As our information environments become ever more powered by artificial intelligence (AI), the phenomenon of trust in a human's interactions with this intelligence is becoming increasingly pertinent. For example, in the not too distant future, there will be teams of humans and intelligent robots involved in dealing with the repercussions of high-risk disaster situations such as hurricanes, earthquakes, or nuclear accidents. Even in such conditions of high uncertainty, humans and intelligent machines will need to engage in shared decision making, and trust is fundamental to the effectiveness of these interactions. A key challenge in modeling the dynamics of this trust is to provide a means to incorporate sensitivity to fluctuations in human trust judgments. In this article, we explore the ability of Quantum Random Walk models to model the dynamics of trust in human-AI interactions, and to integrate a sensitivity to fluctuations in participant trust judgments based on the nature of the interaction with the AI. We found that using empirical parameters to inform the use of different Hamiltonians can provide a promising means to model the evolution of trust in Human-AI interactions.

Figures (7)

• Figure 1: Markov and quantum models. The top depicts a Markov model. The black dots represent definite cognitive states associated with a reliability rating. The human agent currently inhabits the cognitive state associated with a reliability rating of 2. In a RW walk model, there can be a transition to adjacent states or back to the current state. Probabilities are associated with these transitions. The quantum model (bottom) illustrates that the human agent simultaneously inhabits all cognitive basis states which are like wave peaks. The concentric circles represent the amplitude of the wave peaks at each basis state, which represent probabilities. Wave energy transfers to neighbouring wave peaks.
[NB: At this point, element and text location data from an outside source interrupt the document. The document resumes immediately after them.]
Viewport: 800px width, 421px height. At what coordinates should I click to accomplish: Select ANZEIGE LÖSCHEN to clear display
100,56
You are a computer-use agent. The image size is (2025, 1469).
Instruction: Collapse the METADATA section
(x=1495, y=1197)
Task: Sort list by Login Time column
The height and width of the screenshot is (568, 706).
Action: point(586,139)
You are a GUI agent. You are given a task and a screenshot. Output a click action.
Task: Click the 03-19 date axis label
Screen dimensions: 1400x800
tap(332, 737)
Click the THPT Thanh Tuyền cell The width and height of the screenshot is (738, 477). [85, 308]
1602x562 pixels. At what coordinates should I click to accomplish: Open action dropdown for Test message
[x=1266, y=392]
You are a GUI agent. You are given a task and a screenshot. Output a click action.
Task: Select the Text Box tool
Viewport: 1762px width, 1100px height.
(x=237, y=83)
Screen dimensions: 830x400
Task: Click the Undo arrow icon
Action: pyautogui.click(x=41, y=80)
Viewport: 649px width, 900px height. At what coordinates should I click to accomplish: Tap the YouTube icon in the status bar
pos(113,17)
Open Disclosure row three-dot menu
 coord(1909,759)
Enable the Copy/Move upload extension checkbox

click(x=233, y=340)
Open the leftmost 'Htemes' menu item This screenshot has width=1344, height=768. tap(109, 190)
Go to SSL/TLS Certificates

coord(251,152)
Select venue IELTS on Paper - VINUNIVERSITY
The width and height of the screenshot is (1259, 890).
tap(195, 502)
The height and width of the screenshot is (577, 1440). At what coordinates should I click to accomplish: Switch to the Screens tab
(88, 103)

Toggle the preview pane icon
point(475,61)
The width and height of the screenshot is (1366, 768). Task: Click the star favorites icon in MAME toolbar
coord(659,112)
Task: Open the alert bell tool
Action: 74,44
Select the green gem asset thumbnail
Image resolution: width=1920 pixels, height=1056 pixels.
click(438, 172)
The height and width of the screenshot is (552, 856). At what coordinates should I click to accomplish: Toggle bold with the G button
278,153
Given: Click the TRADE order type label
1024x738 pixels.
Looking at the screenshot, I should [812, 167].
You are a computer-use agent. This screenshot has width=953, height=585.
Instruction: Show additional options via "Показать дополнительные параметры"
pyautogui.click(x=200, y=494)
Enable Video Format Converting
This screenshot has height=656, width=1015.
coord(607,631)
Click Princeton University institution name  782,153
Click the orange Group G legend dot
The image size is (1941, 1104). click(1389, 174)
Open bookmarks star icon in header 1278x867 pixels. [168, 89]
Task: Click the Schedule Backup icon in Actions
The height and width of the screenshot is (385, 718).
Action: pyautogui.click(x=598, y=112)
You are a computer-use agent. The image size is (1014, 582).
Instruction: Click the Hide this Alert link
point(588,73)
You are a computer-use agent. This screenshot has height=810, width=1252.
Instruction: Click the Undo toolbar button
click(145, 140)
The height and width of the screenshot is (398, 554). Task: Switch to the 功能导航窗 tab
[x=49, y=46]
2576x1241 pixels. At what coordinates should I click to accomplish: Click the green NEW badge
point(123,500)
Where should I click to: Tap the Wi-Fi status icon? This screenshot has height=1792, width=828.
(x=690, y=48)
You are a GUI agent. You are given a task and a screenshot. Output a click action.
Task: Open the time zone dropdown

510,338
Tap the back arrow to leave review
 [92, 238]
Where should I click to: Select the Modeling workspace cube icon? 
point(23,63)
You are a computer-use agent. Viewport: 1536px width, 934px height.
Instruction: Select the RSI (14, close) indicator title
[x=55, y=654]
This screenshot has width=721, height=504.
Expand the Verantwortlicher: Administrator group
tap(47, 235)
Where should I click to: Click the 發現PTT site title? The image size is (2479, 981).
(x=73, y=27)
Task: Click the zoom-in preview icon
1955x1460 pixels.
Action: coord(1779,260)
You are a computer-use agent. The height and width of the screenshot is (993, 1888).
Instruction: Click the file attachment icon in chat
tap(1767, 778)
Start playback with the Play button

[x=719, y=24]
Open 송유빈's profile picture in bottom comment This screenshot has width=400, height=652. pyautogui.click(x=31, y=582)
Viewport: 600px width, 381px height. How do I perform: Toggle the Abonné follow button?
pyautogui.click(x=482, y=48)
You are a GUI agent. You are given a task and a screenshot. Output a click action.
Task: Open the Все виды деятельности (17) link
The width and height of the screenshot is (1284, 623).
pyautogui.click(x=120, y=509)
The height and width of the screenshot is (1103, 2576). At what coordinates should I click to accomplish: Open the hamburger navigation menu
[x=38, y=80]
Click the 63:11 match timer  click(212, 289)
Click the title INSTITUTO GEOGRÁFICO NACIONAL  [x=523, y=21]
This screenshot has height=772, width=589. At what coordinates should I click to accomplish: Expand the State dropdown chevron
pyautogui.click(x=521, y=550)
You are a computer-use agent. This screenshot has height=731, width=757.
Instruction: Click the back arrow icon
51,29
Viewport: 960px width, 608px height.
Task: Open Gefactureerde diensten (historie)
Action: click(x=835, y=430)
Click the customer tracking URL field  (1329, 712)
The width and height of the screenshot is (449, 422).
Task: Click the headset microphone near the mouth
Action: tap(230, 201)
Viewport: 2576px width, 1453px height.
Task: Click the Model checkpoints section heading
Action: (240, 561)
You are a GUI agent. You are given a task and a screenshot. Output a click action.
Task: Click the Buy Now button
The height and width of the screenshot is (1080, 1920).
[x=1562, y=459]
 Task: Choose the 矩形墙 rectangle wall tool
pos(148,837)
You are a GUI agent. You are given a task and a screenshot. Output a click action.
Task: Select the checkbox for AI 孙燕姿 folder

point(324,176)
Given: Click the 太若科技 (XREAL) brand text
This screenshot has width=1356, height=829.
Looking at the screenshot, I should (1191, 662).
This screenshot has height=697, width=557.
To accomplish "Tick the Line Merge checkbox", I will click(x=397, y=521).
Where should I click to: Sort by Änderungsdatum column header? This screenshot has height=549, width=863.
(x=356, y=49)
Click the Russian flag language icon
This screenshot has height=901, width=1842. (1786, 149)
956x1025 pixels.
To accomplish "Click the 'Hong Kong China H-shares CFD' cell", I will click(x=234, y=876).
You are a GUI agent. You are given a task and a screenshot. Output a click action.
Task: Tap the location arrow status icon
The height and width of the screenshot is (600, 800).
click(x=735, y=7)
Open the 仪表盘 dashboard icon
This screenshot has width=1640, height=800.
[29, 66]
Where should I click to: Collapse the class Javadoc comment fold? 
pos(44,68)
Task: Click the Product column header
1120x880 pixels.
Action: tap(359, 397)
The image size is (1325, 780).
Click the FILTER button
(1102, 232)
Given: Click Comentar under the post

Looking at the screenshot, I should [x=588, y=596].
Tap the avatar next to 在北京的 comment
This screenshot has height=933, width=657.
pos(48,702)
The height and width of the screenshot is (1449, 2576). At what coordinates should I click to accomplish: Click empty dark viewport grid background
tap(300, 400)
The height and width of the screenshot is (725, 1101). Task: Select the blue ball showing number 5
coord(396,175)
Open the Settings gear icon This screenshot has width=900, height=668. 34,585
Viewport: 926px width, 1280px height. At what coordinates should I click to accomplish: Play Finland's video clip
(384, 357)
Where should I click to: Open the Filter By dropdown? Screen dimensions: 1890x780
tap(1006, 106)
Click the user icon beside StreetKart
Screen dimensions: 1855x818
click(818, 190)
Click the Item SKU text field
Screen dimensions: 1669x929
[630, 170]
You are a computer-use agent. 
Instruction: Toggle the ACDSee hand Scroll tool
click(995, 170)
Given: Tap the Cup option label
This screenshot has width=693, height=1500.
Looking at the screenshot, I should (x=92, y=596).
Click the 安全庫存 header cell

• Figure 2: Variation of reliability ratings of AI for three participants
• Figure 3: Results of in silico experiments showing the dynamics of the cognitive state amplitudes under different Hamiltonians; Each Panel shows the initial state vector S0 (left vertical bar graph); the temporal evolution of the state propensities for each of the states (central 10 graphs); and finally the modeled reliability rating (bottom single graph). Panels A and B show the evolution using the positive Hamiltonian; Panels C and D with the central Hamiltonian; and Panels E and F with the negative Hamiltonian. The Hamiltonian used impacts which of the states are being explored.
• Figure 4: Reliability modeled with the Quantum Random Walk Model, adopted to our WoZ Trust experiment. Panel A: The cognitive state vector is centred around the initial reliability rating reported by the participant; the mix of Hamiltonians (positive, negative and neutral) affect the evolution of the state throughout the first block. After finishing 28 trials, the participant rates the AI reliability, the state collapses and is 'frozen' until the start of the second block. The difference between the modeled and human-provided reliability rating (blue line) is used to find optimal model parameters for this participant. Panel B: the full experiment has 20 blocks of 28 trials each; these 20 blocks are divided into three parts with short breaks.
• Figure 5: Goodness of fit for all participants, characterized by the mean absolute error. Each participant is marked. The MAE lies between 0.3 and 0.6 (corresponding to 3 and 6 percent on the reliability scape).